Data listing
========
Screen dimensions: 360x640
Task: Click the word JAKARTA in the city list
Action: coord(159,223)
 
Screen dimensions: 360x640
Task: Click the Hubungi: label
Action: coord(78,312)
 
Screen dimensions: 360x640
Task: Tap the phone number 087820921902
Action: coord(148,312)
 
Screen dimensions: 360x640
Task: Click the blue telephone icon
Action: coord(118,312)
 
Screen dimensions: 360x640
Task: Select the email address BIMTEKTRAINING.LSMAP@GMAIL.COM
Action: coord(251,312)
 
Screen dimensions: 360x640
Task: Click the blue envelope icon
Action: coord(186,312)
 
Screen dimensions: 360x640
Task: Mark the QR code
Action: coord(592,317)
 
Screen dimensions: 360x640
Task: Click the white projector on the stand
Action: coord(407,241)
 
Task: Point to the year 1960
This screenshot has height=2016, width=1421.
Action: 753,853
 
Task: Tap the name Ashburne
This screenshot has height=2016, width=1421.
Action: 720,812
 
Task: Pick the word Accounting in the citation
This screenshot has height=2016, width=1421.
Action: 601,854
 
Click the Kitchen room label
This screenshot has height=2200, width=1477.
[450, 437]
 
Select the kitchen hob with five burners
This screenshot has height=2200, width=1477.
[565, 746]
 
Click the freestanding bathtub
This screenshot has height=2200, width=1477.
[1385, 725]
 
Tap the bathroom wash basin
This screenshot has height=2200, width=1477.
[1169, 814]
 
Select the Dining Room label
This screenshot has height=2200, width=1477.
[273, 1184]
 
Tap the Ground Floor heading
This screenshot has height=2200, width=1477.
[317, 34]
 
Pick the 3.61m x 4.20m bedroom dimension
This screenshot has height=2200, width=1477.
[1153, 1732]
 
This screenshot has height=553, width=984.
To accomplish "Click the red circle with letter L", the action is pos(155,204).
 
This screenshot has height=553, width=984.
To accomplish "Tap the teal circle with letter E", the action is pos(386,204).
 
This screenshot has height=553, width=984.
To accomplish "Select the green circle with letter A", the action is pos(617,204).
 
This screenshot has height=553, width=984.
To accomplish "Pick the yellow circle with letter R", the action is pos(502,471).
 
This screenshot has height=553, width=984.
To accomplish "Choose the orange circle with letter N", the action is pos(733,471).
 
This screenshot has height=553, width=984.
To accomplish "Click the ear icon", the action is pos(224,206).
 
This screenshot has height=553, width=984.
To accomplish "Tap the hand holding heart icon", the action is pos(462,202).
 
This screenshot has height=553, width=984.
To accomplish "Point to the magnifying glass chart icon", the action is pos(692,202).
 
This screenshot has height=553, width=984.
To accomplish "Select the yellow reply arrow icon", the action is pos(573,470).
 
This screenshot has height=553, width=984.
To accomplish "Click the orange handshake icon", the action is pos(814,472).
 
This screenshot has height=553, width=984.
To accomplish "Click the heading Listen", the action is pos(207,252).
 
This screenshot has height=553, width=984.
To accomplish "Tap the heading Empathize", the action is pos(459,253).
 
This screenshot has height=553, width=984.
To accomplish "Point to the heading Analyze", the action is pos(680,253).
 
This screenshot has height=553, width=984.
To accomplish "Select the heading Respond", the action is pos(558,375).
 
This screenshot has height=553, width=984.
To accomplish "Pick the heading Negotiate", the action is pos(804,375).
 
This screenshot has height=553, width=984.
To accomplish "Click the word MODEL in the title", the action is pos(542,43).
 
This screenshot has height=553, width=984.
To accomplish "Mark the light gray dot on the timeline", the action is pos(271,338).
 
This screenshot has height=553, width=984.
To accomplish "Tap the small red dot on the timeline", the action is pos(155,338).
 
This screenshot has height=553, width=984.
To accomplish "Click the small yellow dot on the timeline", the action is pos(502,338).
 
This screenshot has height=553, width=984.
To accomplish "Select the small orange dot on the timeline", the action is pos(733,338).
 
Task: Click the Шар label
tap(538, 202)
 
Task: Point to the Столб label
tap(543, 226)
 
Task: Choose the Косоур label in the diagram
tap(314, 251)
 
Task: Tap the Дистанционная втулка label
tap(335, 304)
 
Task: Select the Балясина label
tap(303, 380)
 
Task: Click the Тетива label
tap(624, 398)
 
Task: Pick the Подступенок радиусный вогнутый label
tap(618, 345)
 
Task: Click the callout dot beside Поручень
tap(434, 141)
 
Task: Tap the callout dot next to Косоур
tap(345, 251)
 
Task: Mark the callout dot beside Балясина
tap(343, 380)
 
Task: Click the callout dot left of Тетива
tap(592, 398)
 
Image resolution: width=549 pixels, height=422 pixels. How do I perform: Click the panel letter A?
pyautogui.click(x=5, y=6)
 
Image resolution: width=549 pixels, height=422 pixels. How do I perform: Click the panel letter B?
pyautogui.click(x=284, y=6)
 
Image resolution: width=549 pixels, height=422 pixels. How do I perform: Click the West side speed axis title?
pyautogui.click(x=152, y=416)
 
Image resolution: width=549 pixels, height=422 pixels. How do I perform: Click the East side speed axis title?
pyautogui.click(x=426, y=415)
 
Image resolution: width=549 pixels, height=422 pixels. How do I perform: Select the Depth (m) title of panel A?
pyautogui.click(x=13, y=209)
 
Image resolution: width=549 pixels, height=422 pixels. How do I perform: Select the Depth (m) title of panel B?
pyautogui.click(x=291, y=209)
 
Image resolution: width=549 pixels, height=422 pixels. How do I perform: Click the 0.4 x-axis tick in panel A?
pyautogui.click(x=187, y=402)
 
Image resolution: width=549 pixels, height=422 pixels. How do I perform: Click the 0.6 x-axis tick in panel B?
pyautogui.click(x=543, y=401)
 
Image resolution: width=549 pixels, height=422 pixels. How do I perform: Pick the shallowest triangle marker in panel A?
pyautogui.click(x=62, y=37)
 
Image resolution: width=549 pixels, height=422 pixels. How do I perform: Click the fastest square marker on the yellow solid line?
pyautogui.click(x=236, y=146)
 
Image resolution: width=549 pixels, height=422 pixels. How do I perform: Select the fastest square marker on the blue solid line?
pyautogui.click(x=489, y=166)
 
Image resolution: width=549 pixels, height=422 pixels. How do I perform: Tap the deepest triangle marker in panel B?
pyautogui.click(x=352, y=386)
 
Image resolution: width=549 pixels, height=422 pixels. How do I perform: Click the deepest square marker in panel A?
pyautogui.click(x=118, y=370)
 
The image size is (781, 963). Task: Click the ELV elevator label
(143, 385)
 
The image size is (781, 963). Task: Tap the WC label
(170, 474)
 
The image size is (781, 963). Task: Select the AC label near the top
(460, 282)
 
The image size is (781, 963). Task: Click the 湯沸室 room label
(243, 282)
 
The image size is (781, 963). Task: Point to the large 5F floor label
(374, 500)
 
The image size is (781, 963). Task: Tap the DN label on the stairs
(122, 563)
========
Retype every line of the items above without any changes.

[Solution to this exercise]
Screen dimensions: 360x640
Task: Click the word JAKARTA in the city list
Action: coord(159,223)
 
Screen dimensions: 360x640
Task: Click the Hubungi: label
Action: coord(78,312)
 
Screen dimensions: 360x640
Task: Tap the phone number 087820921902
Action: coord(148,312)
 
Screen dimensions: 360x640
Task: Click the blue telephone icon
Action: coord(118,312)
 
Screen dimensions: 360x640
Task: Select the email address BIMTEKTRAINING.LSMAP@GMAIL.COM
Action: coord(251,312)
 
Screen dimensions: 360x640
Task: Click the blue envelope icon
Action: coord(186,312)
 
Screen dimensions: 360x640
Task: Mark the QR code
Action: coord(592,317)
 
Screen dimensions: 360x640
Task: Click the white projector on the stand
Action: coord(407,241)
 
Task: Point to the year 1960
This screenshot has height=2016, width=1421.
Action: 753,853
 
Task: Tap the name Ashburne
This screenshot has height=2016, width=1421.
Action: 720,812
 
Task: Pick the word Accounting in the citation
This screenshot has height=2016, width=1421.
Action: 601,854
 
Click the Kitchen room label
This screenshot has height=2200, width=1477.
[450, 437]
 
Select the kitchen hob with five burners
This screenshot has height=2200, width=1477.
[565, 746]
 
Click the freestanding bathtub
This screenshot has height=2200, width=1477.
[1385, 725]
 
Tap the bathroom wash basin
This screenshot has height=2200, width=1477.
[1169, 814]
 
Select the Dining Room label
This screenshot has height=2200, width=1477.
[273, 1184]
 
Tap the Ground Floor heading
This screenshot has height=2200, width=1477.
[317, 34]
 
Pick the 3.61m x 4.20m bedroom dimension
This screenshot has height=2200, width=1477.
[1153, 1732]
 
This screenshot has height=553, width=984.
To accomplish "Click the red circle with letter L", the action is pos(155,204).
 
This screenshot has height=553, width=984.
To accomplish "Tap the teal circle with letter E", the action is pos(386,204).
 
This screenshot has height=553, width=984.
To accomplish "Select the green circle with letter A", the action is pos(617,204).
 
This screenshot has height=553, width=984.
To accomplish "Pick the yellow circle with letter R", the action is pos(502,471).
 
This screenshot has height=553, width=984.
To accomplish "Choose the orange circle with letter N", the action is pos(733,471).
 
This screenshot has height=553, width=984.
To accomplish "Click the ear icon", the action is pos(224,206).
 
This screenshot has height=553, width=984.
To accomplish "Tap the hand holding heart icon", the action is pos(462,202).
 
This screenshot has height=553, width=984.
To accomplish "Point to the magnifying glass chart icon", the action is pos(692,202).
 
This screenshot has height=553, width=984.
To accomplish "Select the yellow reply arrow icon", the action is pos(573,470).
 
This screenshot has height=553, width=984.
To accomplish "Click the orange handshake icon", the action is pos(814,472).
 
This screenshot has height=553, width=984.
To accomplish "Click the heading Listen", the action is pos(207,252).
 
This screenshot has height=553, width=984.
To accomplish "Tap the heading Empathize", the action is pos(459,253).
 
This screenshot has height=553, width=984.
To accomplish "Point to the heading Analyze", the action is pos(680,253).
 
This screenshot has height=553, width=984.
To accomplish "Select the heading Respond", the action is pos(558,375).
 
This screenshot has height=553, width=984.
To accomplish "Pick the heading Negotiate", the action is pos(804,375).
 
This screenshot has height=553, width=984.
To accomplish "Click the word MODEL in the title", the action is pos(542,43).
 
This screenshot has height=553, width=984.
To accomplish "Mark the light gray dot on the timeline", the action is pos(271,338).
 
This screenshot has height=553, width=984.
To accomplish "Tap the small red dot on the timeline", the action is pos(155,338).
 
This screenshot has height=553, width=984.
To accomplish "Click the small yellow dot on the timeline", the action is pos(502,338).
 
This screenshot has height=553, width=984.
To accomplish "Select the small orange dot on the timeline", the action is pos(733,338).
 
Task: Click the Шар label
tap(538, 202)
 
Task: Point to the Столб label
tap(543, 226)
 
Task: Choose the Косоур label in the diagram
tap(314, 251)
 
Task: Tap the Дистанционная втулка label
tap(335, 304)
 
Task: Select the Балясина label
tap(303, 380)
 
Task: Click the Тетива label
tap(624, 398)
 
Task: Pick the Подступенок радиусный вогнутый label
tap(618, 345)
 
Task: Click the callout dot beside Поручень
tap(434, 141)
 
Task: Tap the callout dot next to Косоур
tap(345, 251)
 
Task: Mark the callout dot beside Балясина
tap(343, 380)
 
Task: Click the callout dot left of Тетива
tap(592, 398)
 
Image resolution: width=549 pixels, height=422 pixels. How do I perform: Click the panel letter A?
pyautogui.click(x=5, y=6)
 
Image resolution: width=549 pixels, height=422 pixels. How do I perform: Click the panel letter B?
pyautogui.click(x=284, y=6)
 
Image resolution: width=549 pixels, height=422 pixels. How do I perform: Click the West side speed axis title?
pyautogui.click(x=152, y=416)
 
Image resolution: width=549 pixels, height=422 pixels. How do I perform: Click the East side speed axis title?
pyautogui.click(x=426, y=415)
 
Image resolution: width=549 pixels, height=422 pixels. How do I perform: Select the Depth (m) title of panel A?
pyautogui.click(x=13, y=209)
 
Image resolution: width=549 pixels, height=422 pixels. How do I perform: Select the Depth (m) title of panel B?
pyautogui.click(x=291, y=209)
 
Image resolution: width=549 pixels, height=422 pixels. How do I perform: Click the 0.4 x-axis tick in panel A?
pyautogui.click(x=187, y=402)
 
Image resolution: width=549 pixels, height=422 pixels. How do I perform: Click the 0.6 x-axis tick in panel B?
pyautogui.click(x=543, y=401)
 
Image resolution: width=549 pixels, height=422 pixels. How do I perform: Pick the shallowest triangle marker in panel A?
pyautogui.click(x=62, y=37)
 
Image resolution: width=549 pixels, height=422 pixels. How do I perform: Click the fastest square marker on the yellow solid line?
pyautogui.click(x=236, y=146)
 
Image resolution: width=549 pixels, height=422 pixels. How do I perform: Select the fastest square marker on the blue solid line?
pyautogui.click(x=489, y=166)
 
Image resolution: width=549 pixels, height=422 pixels. How do I perform: Tap the deepest triangle marker in panel B?
pyautogui.click(x=352, y=386)
 
Image resolution: width=549 pixels, height=422 pixels. How do I perform: Click the deepest square marker in panel A?
pyautogui.click(x=118, y=370)
 
The image size is (781, 963). Task: Click the ELV elevator label
(143, 385)
 
The image size is (781, 963). Task: Tap the WC label
(170, 474)
 
The image size is (781, 963). Task: Select the AC label near the top
(460, 282)
 
The image size is (781, 963). Task: Click the 湯沸室 room label
(243, 282)
 
The image size is (781, 963). Task: Point to the large 5F floor label
(374, 500)
 
The image size is (781, 963). Task: Tap the DN label on the stairs
(122, 563)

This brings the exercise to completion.